Copy the entries that follow, exactly and completely.
◇ ◇ ◇ ◇ ◇
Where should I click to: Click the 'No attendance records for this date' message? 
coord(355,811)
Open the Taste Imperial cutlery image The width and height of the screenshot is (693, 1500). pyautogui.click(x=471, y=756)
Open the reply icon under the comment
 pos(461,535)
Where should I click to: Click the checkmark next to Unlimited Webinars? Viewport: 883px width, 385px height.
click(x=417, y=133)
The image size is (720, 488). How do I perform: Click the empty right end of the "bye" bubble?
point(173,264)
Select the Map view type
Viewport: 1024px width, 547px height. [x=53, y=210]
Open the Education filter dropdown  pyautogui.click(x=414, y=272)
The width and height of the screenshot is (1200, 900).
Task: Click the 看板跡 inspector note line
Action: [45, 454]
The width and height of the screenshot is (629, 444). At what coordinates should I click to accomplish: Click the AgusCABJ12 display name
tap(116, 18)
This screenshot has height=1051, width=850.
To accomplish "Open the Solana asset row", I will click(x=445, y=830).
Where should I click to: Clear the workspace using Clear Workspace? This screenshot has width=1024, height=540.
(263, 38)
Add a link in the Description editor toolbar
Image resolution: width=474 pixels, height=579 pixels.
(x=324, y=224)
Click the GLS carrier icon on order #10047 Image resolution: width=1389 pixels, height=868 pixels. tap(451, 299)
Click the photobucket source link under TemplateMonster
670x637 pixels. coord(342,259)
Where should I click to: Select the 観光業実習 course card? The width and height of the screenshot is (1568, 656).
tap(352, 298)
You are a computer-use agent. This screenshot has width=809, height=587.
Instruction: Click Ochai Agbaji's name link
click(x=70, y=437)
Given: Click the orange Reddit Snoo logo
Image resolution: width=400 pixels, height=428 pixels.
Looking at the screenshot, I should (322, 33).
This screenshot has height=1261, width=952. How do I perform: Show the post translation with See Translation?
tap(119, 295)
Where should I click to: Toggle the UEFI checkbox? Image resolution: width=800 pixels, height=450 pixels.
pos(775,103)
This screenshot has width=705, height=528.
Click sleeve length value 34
◇ ◇ ◇ ◇ ◇
**Result of the exercise**
Where should I click to: Click the 'No attendance records for this date' message? 
coord(355,811)
Open the Taste Imperial cutlery image The width and height of the screenshot is (693, 1500). pyautogui.click(x=471, y=756)
Open the reply icon under the comment
 pos(461,535)
Where should I click to: Click the checkmark next to Unlimited Webinars? Viewport: 883px width, 385px height.
click(x=417, y=133)
The image size is (720, 488). How do I perform: Click the empty right end of the "bye" bubble?
point(173,264)
Select the Map view type
Viewport: 1024px width, 547px height. [x=53, y=210]
Open the Education filter dropdown  pyautogui.click(x=414, y=272)
The width and height of the screenshot is (1200, 900).
Task: Click the 看板跡 inspector note line
Action: [45, 454]
The width and height of the screenshot is (629, 444). At what coordinates should I click to accomplish: Click the AgusCABJ12 display name
tap(116, 18)
This screenshot has height=1051, width=850.
To accomplish "Open the Solana asset row", I will click(x=445, y=830).
Where should I click to: Clear the workspace using Clear Workspace? This screenshot has width=1024, height=540.
(263, 38)
Add a link in the Description editor toolbar
Image resolution: width=474 pixels, height=579 pixels.
(x=324, y=224)
Click the GLS carrier icon on order #10047 Image resolution: width=1389 pixels, height=868 pixels. tap(451, 299)
Click the photobucket source link under TemplateMonster
670x637 pixels. coord(342,259)
Where should I click to: Select the 観光業実習 course card? The width and height of the screenshot is (1568, 656).
tap(352, 298)
You are a computer-use agent. This screenshot has width=809, height=587.
Instruction: Click Ochai Agbaji's name link
click(x=70, y=437)
Given: Click the orange Reddit Snoo logo
Image resolution: width=400 pixels, height=428 pixels.
Looking at the screenshot, I should (322, 33).
This screenshot has height=1261, width=952. How do I perform: Show the post translation with See Translation?
tap(119, 295)
Where should I click to: Toggle the UEFI checkbox? Image resolution: width=800 pixels, height=450 pixels.
pos(775,103)
This screenshot has width=705, height=528.
Click sleeve length value 34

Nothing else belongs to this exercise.